A developing mouse with neogenin deficits has poorly defined digits and is generally smaller, including having small growth plates, an indicator of future development, said Dr. Wen-Cheng Xiong, developmental neurobiologist in the Schools of Medicine and Graduate Studies, Medical College of Georgia. He is the corresponding author of the study published in Developmental Cell. Dr. Zheng Zhou, MCG assistant research scientist, is first author.

Their findings provide new insight into skeletal development as they point toward a potential new direction for treating osteoarthritis, a common, painful and debilitating condition where cartilage between bones is lost, Xiong said.

Neogenin doesn’t make bone; rather, it forms a protein complex essential to turning on cartilage-producing genes, the researchers found. “Each cell type has a master gene. Neogenin is not that, it’s more of a modulator,” Xiong said. That’s why, if it’s mutated, like in the mouse, cartilage and bone formation is disrupted — not halted. It’s also why neogenin could be a good therapeutic target for turning the tide on cartilage or bone loss that occurs in osteoarthritis, Xiong said.

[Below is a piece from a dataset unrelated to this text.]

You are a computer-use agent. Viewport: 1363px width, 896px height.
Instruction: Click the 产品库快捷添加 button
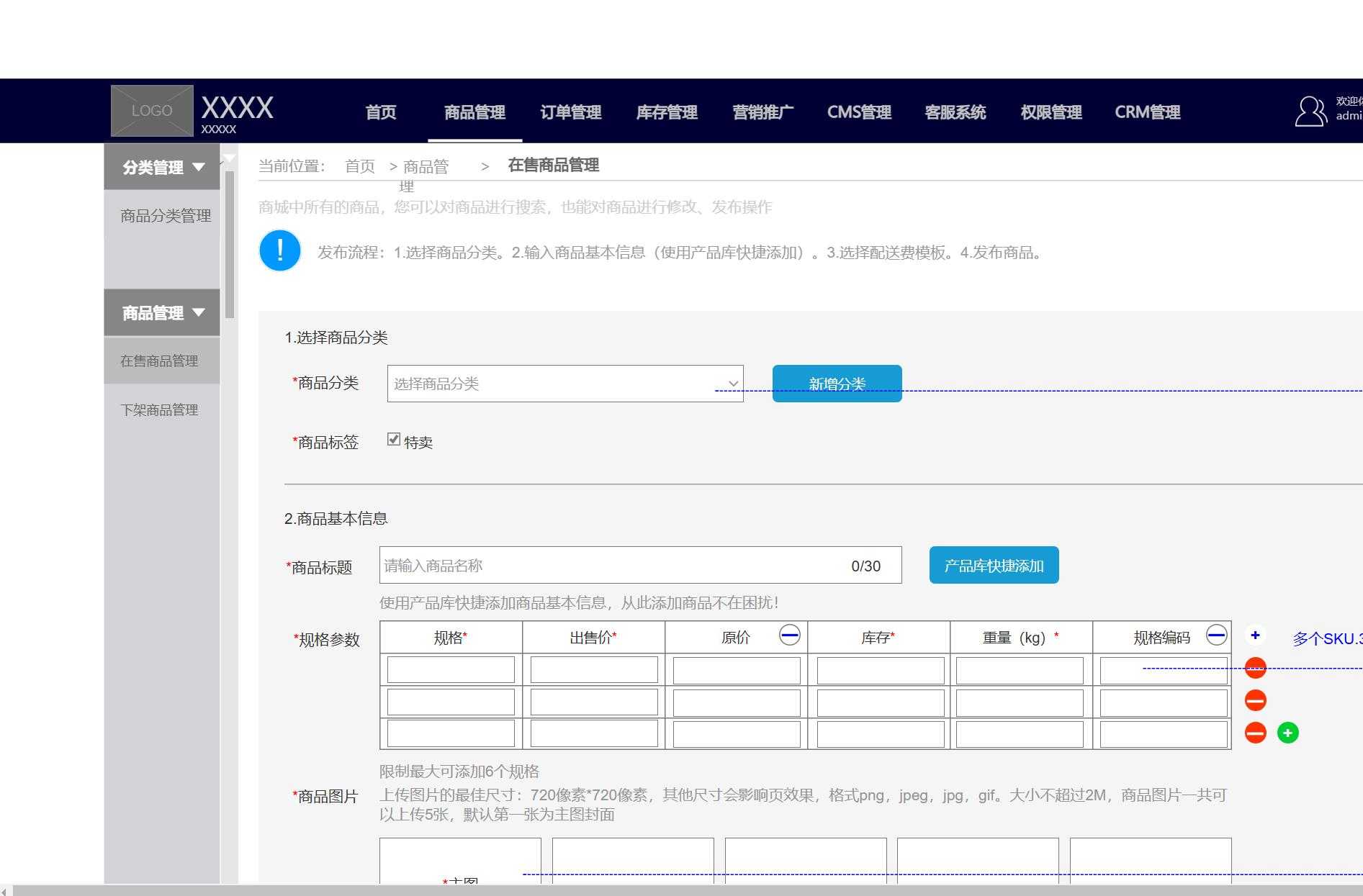click(x=994, y=566)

Skeletal development occurs early, which is why pregnant women need so much calcium. Initially the skeleton consists of soft bone or cartilage, which attracts blood vessels as well as the osteoblasts that replace most cartilage with hard bone over time. After birth, growth plates, where hard and soft bone meet, enable bones to lengthen and children to grow. After puberty, growth plates go away and bone hardens except for cartilage at the joints that eases movement and provides cushion. While bone cells continue to turn over, bone growth and loss should balance each other out after puberty due to osteoclasts — cells that break down and resorb bone. Diseases such as osteoporosis and osteoarthritis occur when osteoclasts start winning. Nutrition, inflammation and hormones are among the many factors that impact bone’s status.